As you build out new roles, analyze your current team’s competencies and certifications to locate potential role matches. You can deliver precisely selected candidates to fill new roles and upskill or reskill employees to fill other internal gaps. Your internal talent pool, replete with qualified and passionate candidates, can save you valuable time and resources while placing your most qualified employees in the right roles.

2. Favor Top-of-Hiring-Funnel Filters for Specific Skills Instead of Poor Proxies

When 2020 began, companies on average received more than 250 applications per job posting—and that was before the pandemic upended the labor market. Consequently, hiring managers must review even taller stacks of résumés and render quicker decisions on who moves into the hiring pipeline.

In the past, hiring managers have relied on proxies and biases: college degree (including which school they attended), years of experience at previous jobs, and even the ease of pronouncing a candidate’s name. These practices resulted in the rejection of otherwise qualified candidates and a shallowing of diversity in the finalist pool.

Better options exist. Now, companies focus on verified skills and competencies at the top of the hiring funnel. Instead of correlating years of experience with ability, determine what skills you’d expect from someone with that much experience. Then, filter candidates by those who can prove they’ve obtained needed skills with verifiable credentials and qualifications, and place less value on the path candidates took to achieving those credentials. This more tightly ties candidates’ skills to job expectations and offers an edge over your competitors still dependent on poor proxies.

3. Seek Out Adaptable, Future-Focused Skills and Mind-Sets

Like every aspect of business, critical skills change over time. Monitoring industry and technology trend shifts can better elucidate the upskilling opportunities managers should encourage their employees to pursue. Your workforce will be competing both internally in developing future-focused skills and externally with incoming generations that possess verified technical skills and digital badges.

That means hiring managers should consider not only a candidate’s current skills but also his or her predilection for continuous education, interest in adapting to future needs, and traits like agility and curiosity.

Managers should take note of candidates with recently earned skills or role-based credentials like product certifications—these signal candidate motivation and self-discipline to learn. Rarely do these credentials require prerequisites like a degree, which widens your talent pool’s aperture and lets in more diverse candidates who possess the most needed skills and aptitude for growth.
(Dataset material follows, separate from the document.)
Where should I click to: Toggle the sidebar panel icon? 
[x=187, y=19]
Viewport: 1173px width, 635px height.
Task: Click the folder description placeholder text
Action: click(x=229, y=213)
4. Verify Skills Through Digital Credentials

Hiring can be an exciting process—and an expensive one, especially if you invest in a candidate without the skills to support his or her claims of performance. It’s a mistake a company can’t afford to make and doubly so in the current economy. This means companies need a way to build trust with a new hire and verify the person can perform from the start.

Verifiable, skills-based digital credentials reliably ensure a candidate can support his or her competency claims. Along with building trust, digital credentials let managers leverage a candidate’s knowledge to bypass unnecessary onboarding and deliver results faster. While technical skills might seem the easiest to verify, trusted credentials for soft skills like leadership, management, and curiosity can give candidates—and your company—an extra boost that can make a big difference in a competitive market.

With traditional hiring practices disrupted, it can be daunting to recruit top talent right now. But recruitment strategies that prioritize candidates with verifiable skills and digital credentials can surface great people from a diverse talent pool who can deliver results from day 1.

A nationally recognized innovator in workforce development and learning, Jonathan Finkelstein cofounded HorizonLive (acquired by Blackboard) and LearningTimes. He has coauthored numerous articles and reports on digital credentials, employee engagement, and upskilling in the workforce, in addition to having authored the book Learning in Real Time. The son of two New York City public school teachers who inspired lifelong learning, Finkelstein received his AB with honors from Harvard.